The importance of having a tonal value range
Knowing how to shade you probably realize how important differentiating between tonal values is.
For this, a tonal value range comes in handy. You simply make blocks of either 5 or 10 steps and give each block a value ranging from dark to light.
You keep this guide near your artwork. Even when you work in color you can compare these blocks to your colors so you can check if your values are correct.
You can get my swatch templates, which include a printable template for a tonal/value range in my shop.
A great exercise is to paint in black and white. This way you won’t get distracted by color but can focus on values only.
Shading with graphite pencils
Here’s a tip:
Get yourself a graphite pencil set that ranges from 10H to 10B. Okay, this is a bit overkill but you should have at least a pencil range from 7H-7B/ 6H-6B. Around that range.
10H is a super hard pencil that makes light strokes. A 10B pencil is a super soft pencil that makes very dark strokes. This comes in handy when working with tonal values: the pencil does almost all of the work for you.
I recommend this particular graphite pencil set.
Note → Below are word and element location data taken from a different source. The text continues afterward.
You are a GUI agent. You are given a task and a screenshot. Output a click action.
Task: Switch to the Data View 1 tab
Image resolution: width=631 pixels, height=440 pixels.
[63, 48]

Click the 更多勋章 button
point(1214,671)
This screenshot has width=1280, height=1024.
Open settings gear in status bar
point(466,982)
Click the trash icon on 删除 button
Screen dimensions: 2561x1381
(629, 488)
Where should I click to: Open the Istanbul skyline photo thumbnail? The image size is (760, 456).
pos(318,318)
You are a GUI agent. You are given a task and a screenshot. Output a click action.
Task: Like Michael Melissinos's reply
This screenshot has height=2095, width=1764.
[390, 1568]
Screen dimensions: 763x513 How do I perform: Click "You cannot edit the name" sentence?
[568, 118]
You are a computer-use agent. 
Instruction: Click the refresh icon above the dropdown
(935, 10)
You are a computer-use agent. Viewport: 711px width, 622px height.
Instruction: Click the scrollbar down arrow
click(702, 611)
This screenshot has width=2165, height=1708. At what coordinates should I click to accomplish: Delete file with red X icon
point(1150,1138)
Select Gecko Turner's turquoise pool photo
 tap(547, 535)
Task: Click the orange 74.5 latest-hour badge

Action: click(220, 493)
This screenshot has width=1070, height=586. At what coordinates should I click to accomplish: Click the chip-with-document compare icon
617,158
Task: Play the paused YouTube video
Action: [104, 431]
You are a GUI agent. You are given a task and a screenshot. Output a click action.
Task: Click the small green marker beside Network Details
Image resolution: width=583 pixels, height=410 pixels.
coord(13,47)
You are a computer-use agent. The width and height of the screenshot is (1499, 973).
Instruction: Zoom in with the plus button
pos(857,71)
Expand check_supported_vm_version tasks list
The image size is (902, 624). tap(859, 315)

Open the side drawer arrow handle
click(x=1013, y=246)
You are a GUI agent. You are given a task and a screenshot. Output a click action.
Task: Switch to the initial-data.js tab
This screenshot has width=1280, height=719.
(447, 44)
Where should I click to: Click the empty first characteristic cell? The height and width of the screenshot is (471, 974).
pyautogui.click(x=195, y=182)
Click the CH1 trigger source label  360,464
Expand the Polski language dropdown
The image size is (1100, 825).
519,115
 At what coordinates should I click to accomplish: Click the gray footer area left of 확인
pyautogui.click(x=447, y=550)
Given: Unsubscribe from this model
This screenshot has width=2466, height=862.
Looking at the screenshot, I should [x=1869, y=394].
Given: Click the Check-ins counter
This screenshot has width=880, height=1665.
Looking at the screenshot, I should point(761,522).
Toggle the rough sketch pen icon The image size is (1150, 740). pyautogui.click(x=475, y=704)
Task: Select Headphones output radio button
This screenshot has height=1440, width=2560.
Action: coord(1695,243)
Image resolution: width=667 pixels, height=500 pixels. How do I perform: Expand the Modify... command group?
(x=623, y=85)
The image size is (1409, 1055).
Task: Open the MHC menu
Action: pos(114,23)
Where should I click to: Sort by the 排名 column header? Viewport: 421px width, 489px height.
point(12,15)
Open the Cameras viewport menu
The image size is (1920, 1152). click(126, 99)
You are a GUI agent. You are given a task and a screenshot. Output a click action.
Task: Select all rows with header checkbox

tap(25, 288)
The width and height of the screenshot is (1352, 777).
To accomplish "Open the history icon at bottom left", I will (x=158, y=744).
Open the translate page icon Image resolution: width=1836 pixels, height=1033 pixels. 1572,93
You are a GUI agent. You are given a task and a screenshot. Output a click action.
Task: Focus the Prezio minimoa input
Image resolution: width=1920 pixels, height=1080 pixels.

Difference texturing, shading, and rendering
There is some confusion with texturing shading and rendering. If we follow the 3D graphics world, we know that:
Texturing is the act of using colors and certain patterns aka textures. No lighting information is applied. Shading is lighting information. For example, you can (cross)hatch, and you can do cell shading or stippling. Rendering is combining shading and textures into one whole piece.